Bad Astronomy

Arthur Comes Ashore

Hurricane Arthur is currently slamming the East Coast of the United States. Having lived through a number of such tempestuous events, I hope everyone affected is staying safe.

If you’ve never been in one, the sheer violence of a hurricane is difficult to imagine. The lashing winds, the sideways rain, the storm surge causing flooding and misery … and yet, despite all that, from a distance hurricanes are unutterably beautiful.

When seen from space, the might and power of air, water, convection, and the Coriolis effect become this:

Arthur from space
Hurricane Arthur sprawls over the U.S. coast on July 2, 2014. Click to cyclonenate.

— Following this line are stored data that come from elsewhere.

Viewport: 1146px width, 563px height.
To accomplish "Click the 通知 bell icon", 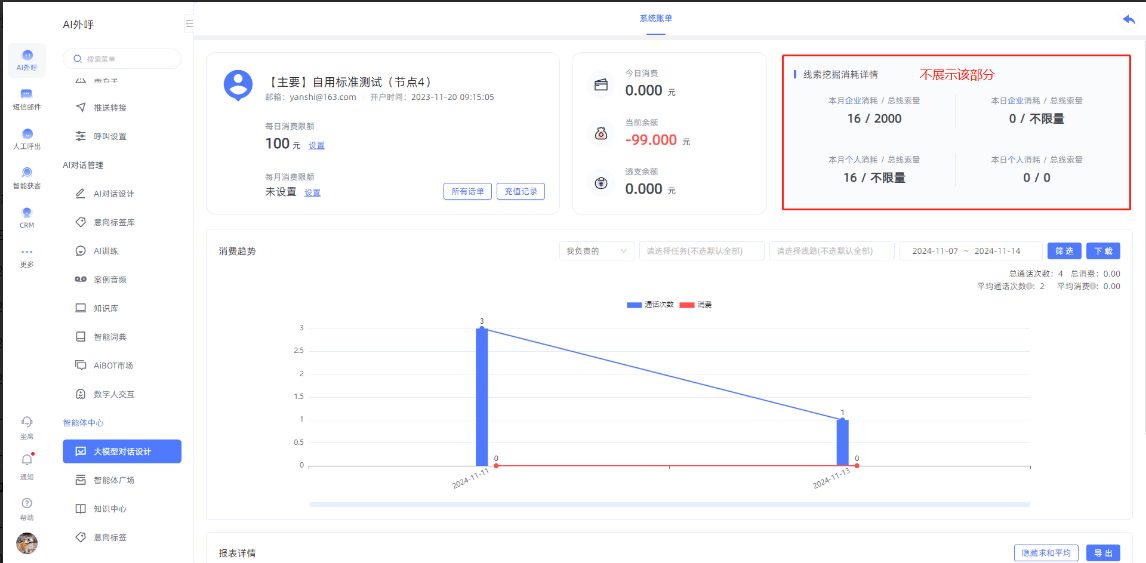I will click(x=27, y=460).
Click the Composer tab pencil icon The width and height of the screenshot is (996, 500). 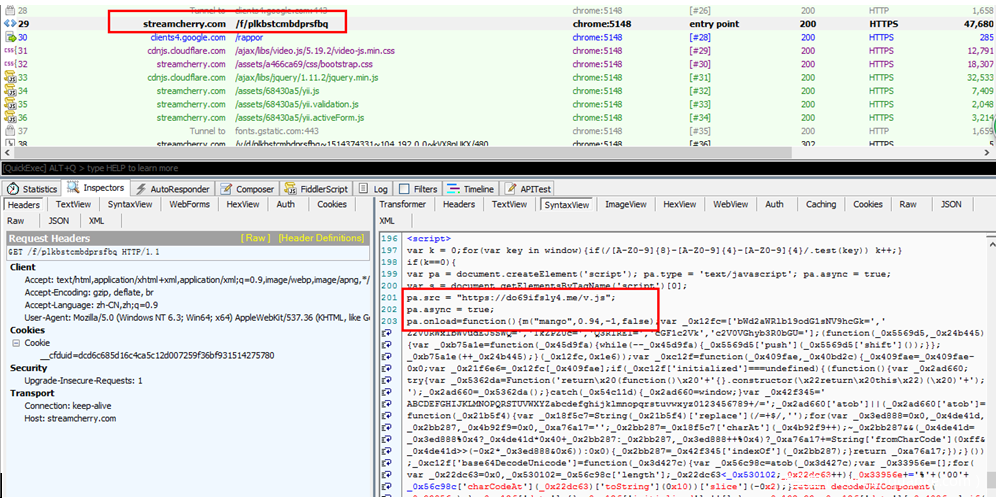coord(228,188)
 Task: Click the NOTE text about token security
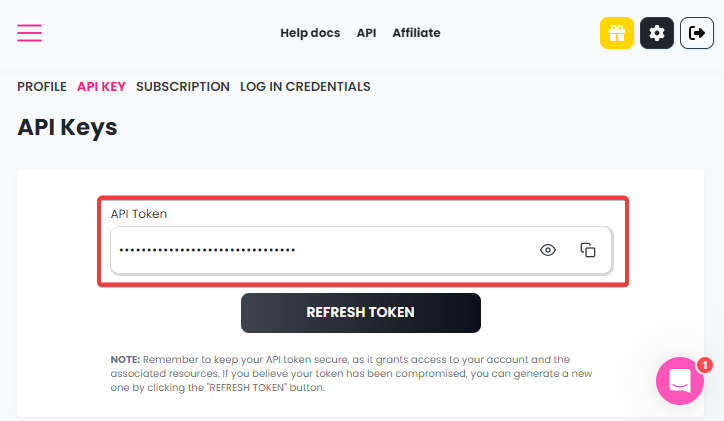pyautogui.click(x=351, y=373)
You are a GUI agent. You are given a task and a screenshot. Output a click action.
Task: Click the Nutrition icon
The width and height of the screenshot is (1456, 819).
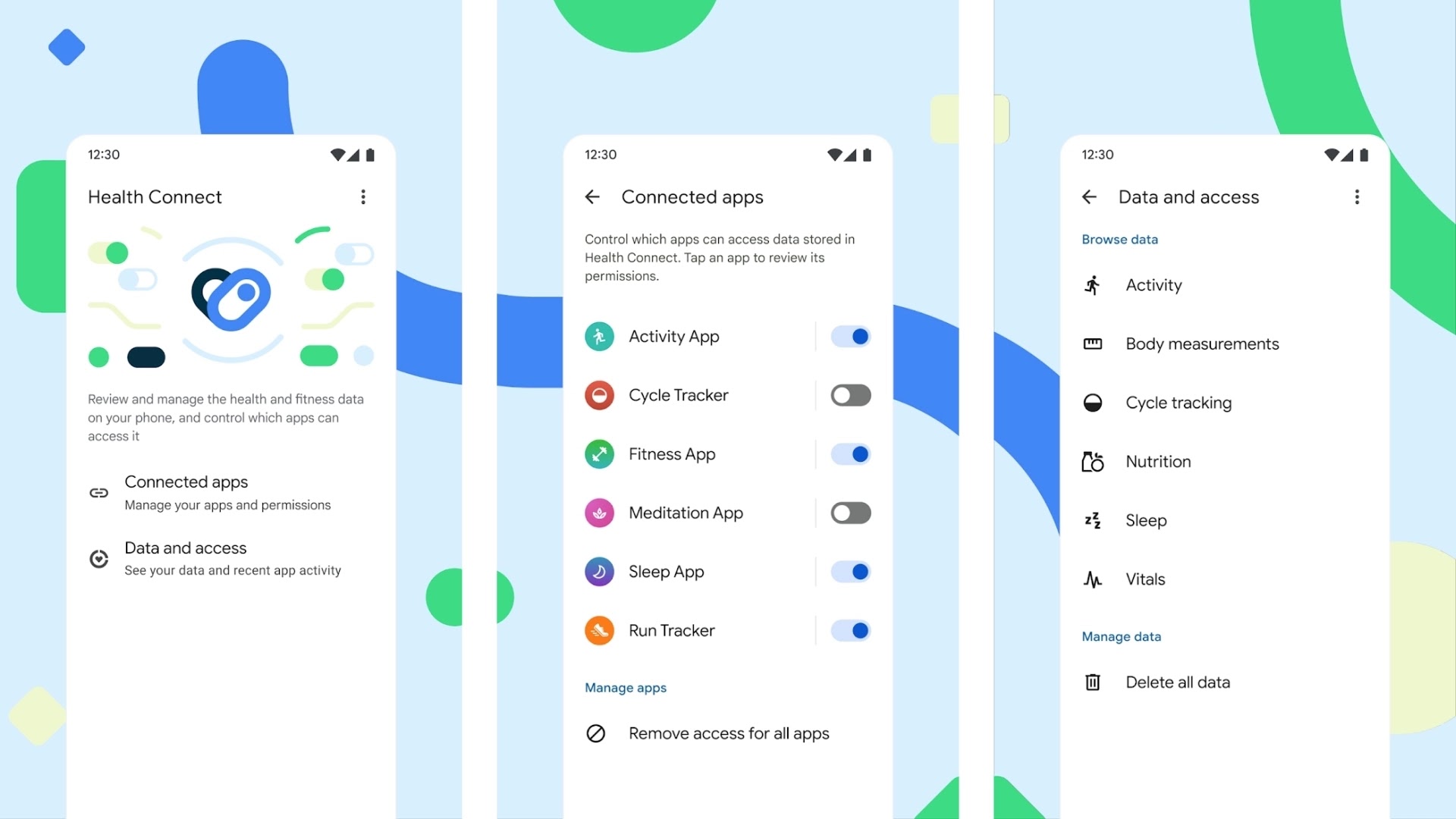tap(1093, 461)
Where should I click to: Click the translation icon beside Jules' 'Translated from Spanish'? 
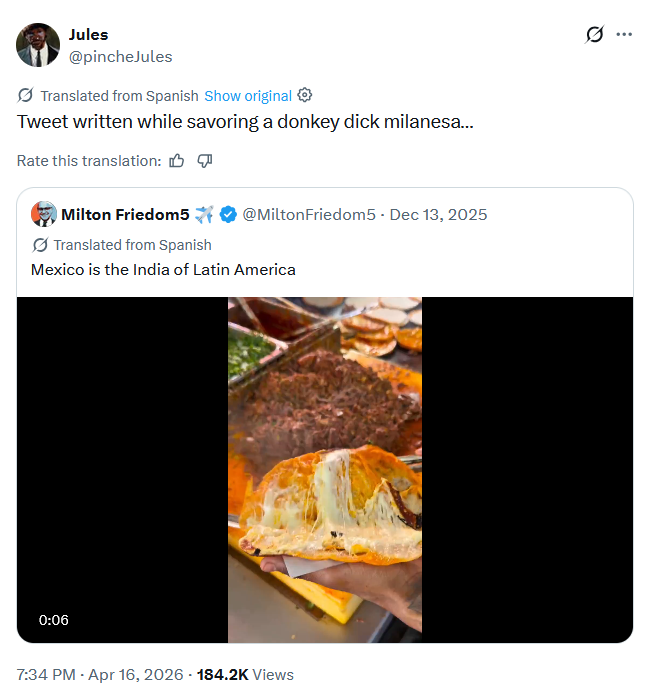(26, 96)
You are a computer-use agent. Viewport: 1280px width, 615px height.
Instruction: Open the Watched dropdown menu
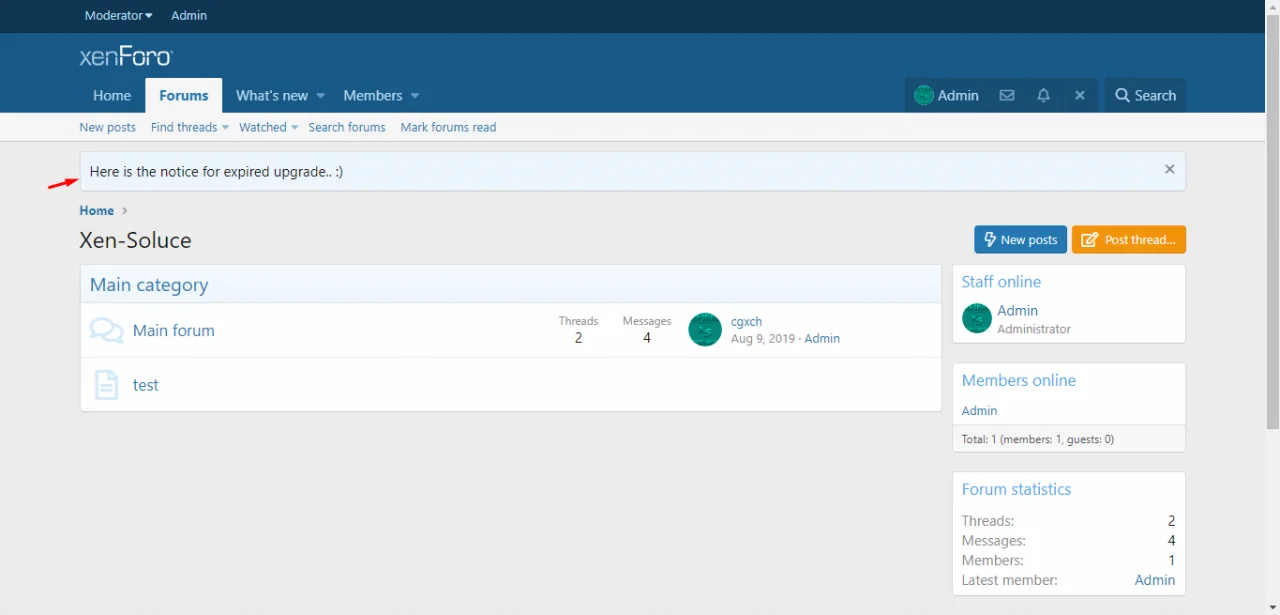(268, 128)
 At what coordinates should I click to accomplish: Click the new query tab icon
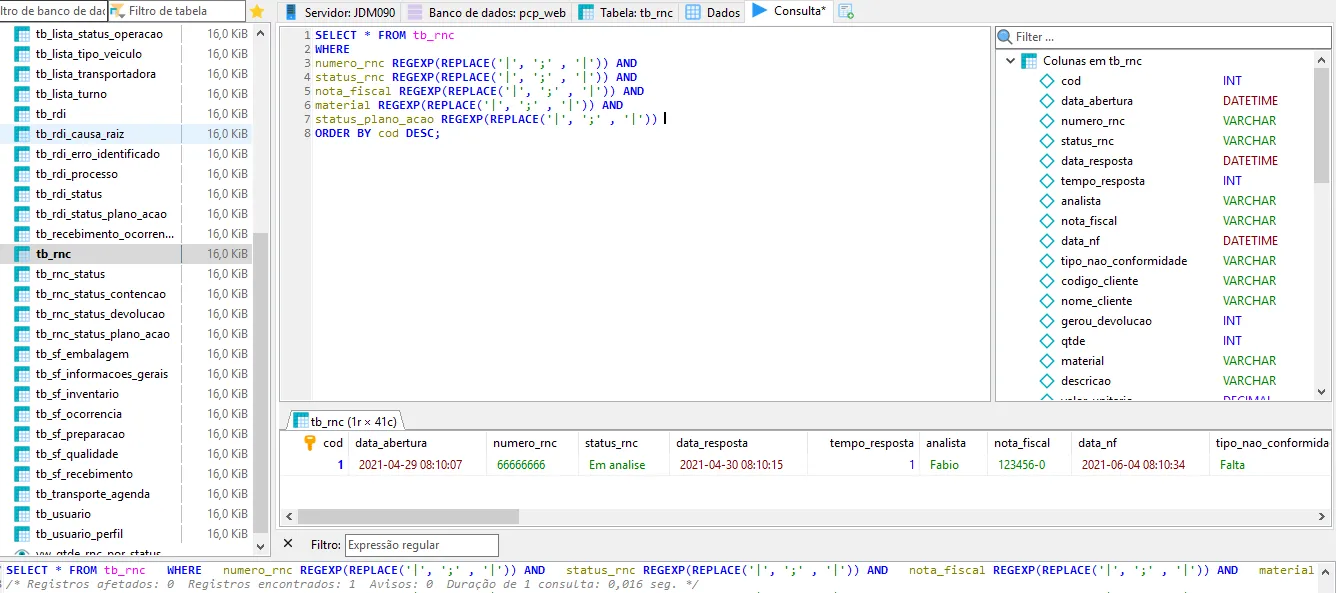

Photo by NASA Goddard MODIS Rapid Response Team

This image was taken with NASA’s Aqua Earth-observing satellite on the afternoon of July 2, 2014, when Arthur was still a tropical storm. It surged in strength over the next few hours and became a Category 2 hurricane (meaning it had sustained winds of 154–177 km/h, or 96–100 mph) on July 3, making landfall last night. It’s the first hurricane of the official 2014 season, and it’s packing quite a punch. The current track has it skirting up the East Coast, passing right over Nova Scotia and Newfoundland next week.

arthur from the ISS
On Independence Day, the astronauts on the International Space Station had this view of the massive storm system.

Photo by NASA

I’m fascinated by large weather events, pictures from space, and the science behind them both. Images like these are a trifecta for me, but they are far more than just eye candy. Because of science, we can understand potentially deadly phenomena and make them considerably less so. We can predict the formation, growth, track, and damage done by cyclones, giving us considerable foresight in how to manage their effects. We can build better structures, warn people, get them out of the way.

The science is good and getting even better, but of course when people are thrown into the mix, the implementation of that science has a less-than-stellar track record. This is one of the many, many reasons I advocate for better understanding of science. It saves lives, it saves money, it saves our future.

And it’s also sometimes very, very beautiful.